To make a long story short (too late), this post you are reading now is the beginning of an experiment. At least one person (ggab) is planning on doing artwork and making holiday cards from some of my verses, and I thought I might open up the fun for anyone else who might want to join in. So here, and perhaps in some future posts, I will post a few card ideas and verses, and they are yours to work with. If you use them for your own cards, take them as my cephalopodmas gift to you. If you make and use enough to feel guilty about it, there is my tip jar over there to the right. If you go into business and make a bundle, I want a cut.

Anyway, I know that some cards have short verses, some have long, so I just started tooling around with some…


From our house to yours, in this holiday season,
We send out a message of warmth and good cheer—
There’s no greater meaning than love, as the reason
To say Merry Christmas, and Happy New Year.

Longer and really sappy:

The reason for Christmas is bigger than Jesus;
It’s bigger than even a God up above.
The reason we gather together this season
With friends and with family, simply, is love.

The stories they tell of a wonderful heaven,
The myth of a savior’s miraculous birth,
Are mere consolation for leaving behind
All the love we encounter in one life on earth.

More precious, more rare than the greatest of treasures
This life we are living—each one, we know, ends;
I wish you a love even greater than Christmas
And hope you will share it with family and friends.

Longer, with a verse for front and inside, and a bit more feisty:

As we battle our way through the line at the store
And think to ourselves “there has got to be more”
And wonder where “Christmas of long ago” went,
When the meaning of Christmas was what it first meant…

It was stolen by Christians from heathens, of course—
From Greeks and from Romans, from Celtics and Norse—
Why, Christmas is pagan, from yule-log to tree
To mistletoe waiting for you and for me

The meaning of Christmas—the good stuff, at least—
The ornaments, stockings, and “rare Who roast beast”
Has nothing to do with a Son of God’s birth
But rather the changing of seasons on Earth

The nights now grow shorter, the days will grow longer,
The rays of the sun (and our spirits) grow stronger!
So celebrate Solstice, rejoice in the season,
And love one another whatever the reason!

And a very ambitious one for a patient artist:
(front—very dark, with bathysphere, tethered, way down near the bottom, perhaps with lights illuminating a very small area around it)

We can’t trim a tree, there’s no room to hang holly
And a bathysphere doesn’t have halls we can deck
To celebrate Christmas down here seems pure folly
But we had an idea, and thought “what the heck?”

(inside, first)
Much better than ornaments, histioteuthis
Make beautiful tinsel, so that’s what we did
You’d think we hung lights, but the simpler truth is
You’re seeing the flash of the Firefly Squid.

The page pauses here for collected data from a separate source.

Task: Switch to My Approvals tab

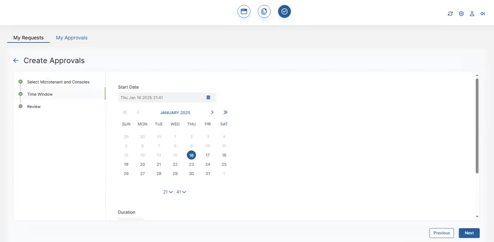Action: coord(72,38)

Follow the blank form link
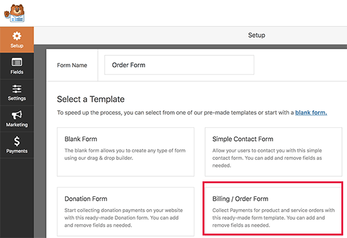tap(311, 113)
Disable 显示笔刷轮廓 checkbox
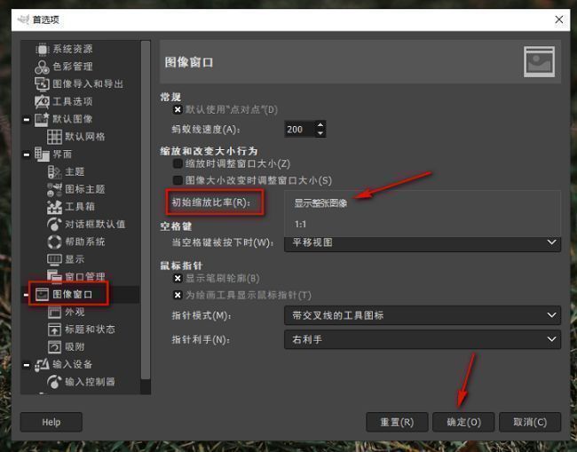Screen dimensions: 577x452 pyautogui.click(x=178, y=278)
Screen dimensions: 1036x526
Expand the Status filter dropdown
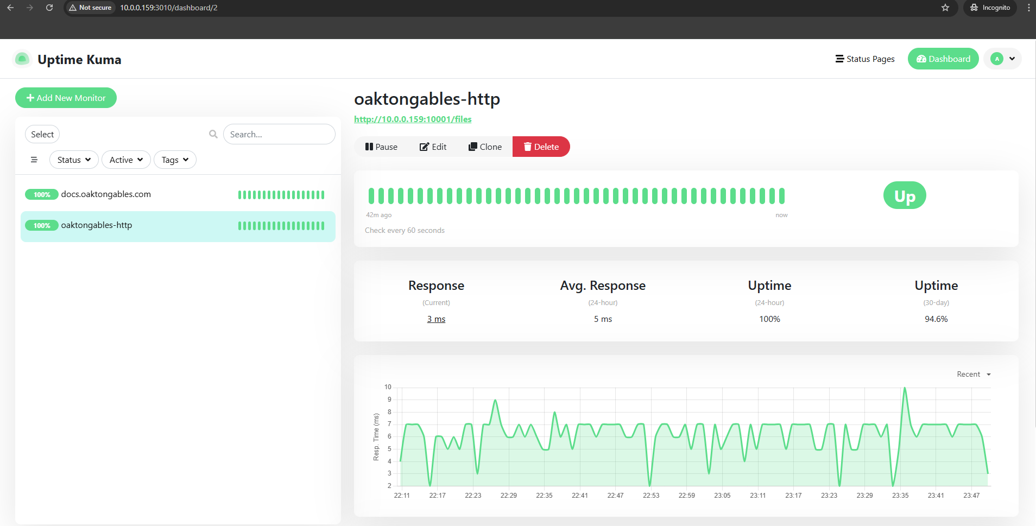point(74,160)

With photophores flashing, they gather together
To send you our greetings from under the sea
It’s beautiful—but—I am wondering whether
The message is really from them or from me!

(Inside, folded—hundreds of histioteuthis [beautiful Jeweled Squid] and firefly squid, perhaps only a few actually in detail, most as not much more than dots, creating a giant “Merry Squidmas!” banner which dwarfs the bathysphere.) (if I had any Flash skills at all, this would work as an online card… if you have the interest, feel free!)

That’s all for now–oh, but there is this one from last year… and 2008 is the last year this one will work!

Now, if you’ll excuse me, the dog wants to go out…

“More fun than beer and pretzels”

Thanks to reader Ron Sullivan, I have my first review up on Lulu! So, since I am much too modest to adequately promote my own book, I will quote his review, and smile broadly to myself.

I got my copy of The Digital Cuttlefish, Vol.1 via snailmail on Monday, and I’m thrilled to have it. Delivery was a lot faster than the boilerplate on the order form would suggest, and the book itself looks great: sturdy binding, clean readable fonts and layout, striking simply-designed cover with the signature cuttlefish blog banner.

Good thing Lulu did such a good job, because the Cuttlefish’s verse deserves the best. This stuff is more fun than beer and pretzels. Joe and I have been reading it over-the-shoulder whenever it pops up on Pharyngula, and now we’re picking up the book at odd times and reading random bits aloud to each other when the mood strikes us.

Electronic copies and Cuttlefish’s blog are great, but having the actual book to wave at holy-rollers and random passers-by is priceless. Now we’re trying to decide who else we know deserves a copy.

I’m happy as a very happy Cuttlefish with a very good reason to be happy…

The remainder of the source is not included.